Sunday, July 26, 2009

The Newtonian Apocalypse

After World War 2 the Enlightenment was dead. Atomic science
and war machines had destroyed Newtonian Proofs. The
Fission and Fusion of the Atom had left two laws broken. The
instability of Eternal Truths had allowed the essentialism of death
and destruction through Thermonuclear weaponry. An age of
finding truths instead created an age of probability, statistics,
destruction and convenience. The increase in Metaphysical
Terror fostered an hysteric rise in marketing and convenience.
All the Grand Narratives were replaced by interest in
survival, oblivion and destruction.
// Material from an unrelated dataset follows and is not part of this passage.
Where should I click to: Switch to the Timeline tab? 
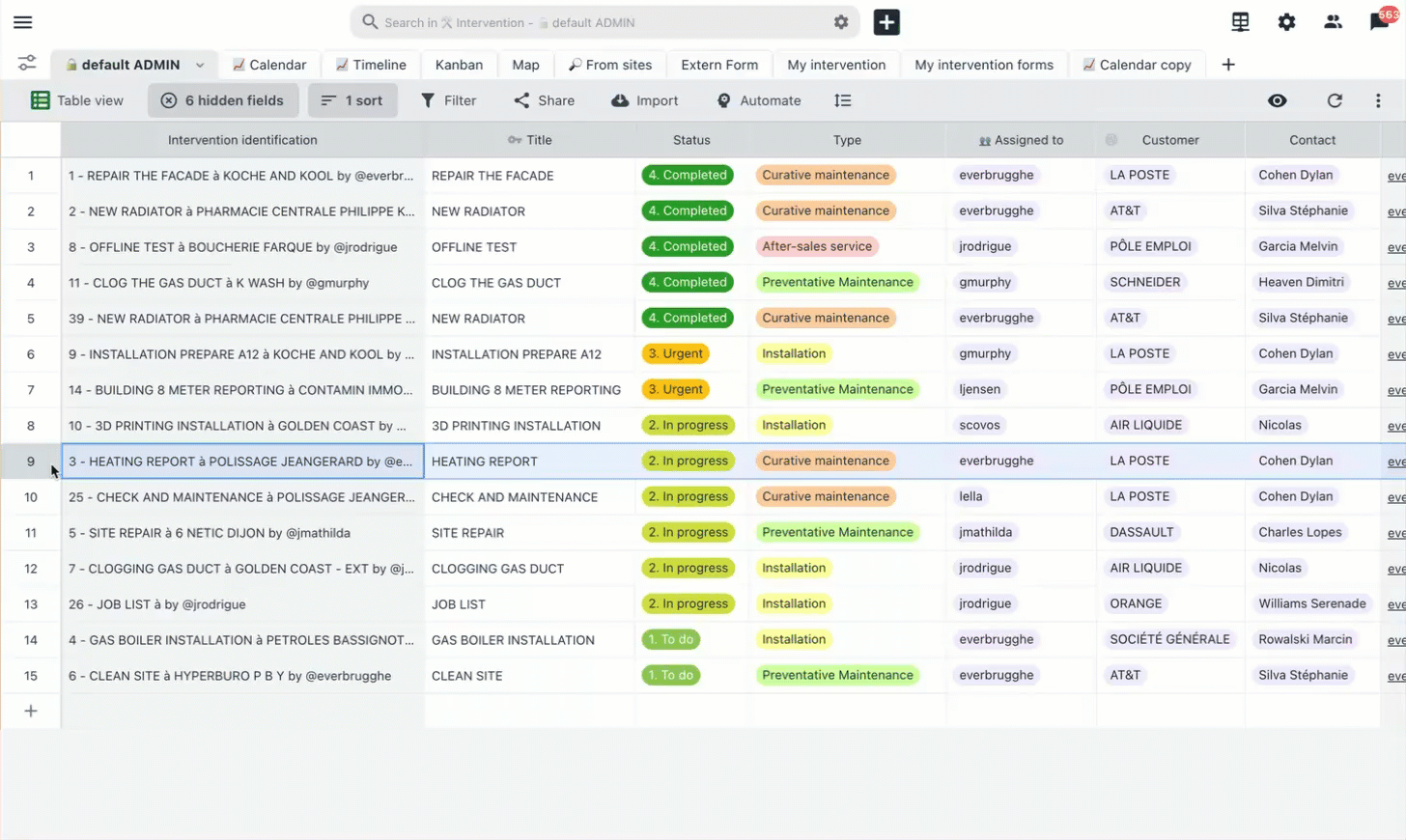click(371, 65)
We see this in the
Contemporary Psyche with the multiplicity of sameness
through a bad infinity of choices. "Free Market"
epistemology and the lottery have supplanted Economy.
Every choice is a wager or an identity statement. Terror
drives us to the Market. Even places of Worship and Banks
have the same sacral opulence, silence and spacing.

Probability hides essentialism under the cloak of an
event. An event has no breadth and must die with its happening.
Statistics is the Anti-Science which essentializes death through
erasing presence with its annihilation. It maps this annihilation
in equations. It is a kind murder of conscience. Why not fall
into the average?

Much of the essentialism of death and fallenness was marked
by Heidegger in Sein und Zeit. His Philosophy was also deeply
entrenched in the War Machine outlook.

The collapse of Enlightenment narratives also led to a
crisis of narrative in literature. No better example than Thomas
Pynchon's Gravity's Rainbow--though there are many others. Pynchon's
multiplicity of venues display the above mentioned rise of statistics and
lapse in humanity brought on by the Hyper-Death drive in WW2 with the
V1 and V2 rocket landings across the area of Greater London.



2 comments:

Anonymous said...

Wow.----

Tyrone Slothrop

Velvetnose said...

I woke up this morning and I fell out of bed. Should've quit while I was ahead.
Trouble waiting to happen

I turned on the news to the Third World War. Opened up the paper to World War IV. Just when I thought it was safe to be bored.

Trouble waiting to happen.

The mailman brought me the Rolling Stone. It said I was living at home alone.
I read things I didn't know I'd done. It sounded like a lot of fun
I guess I've been bad or something
Trouble waiting to happen.

My day was over by a quarter to ten
I climbed right back into bed again
I'd write this down if I could hold a pen I might get better but I don't know when.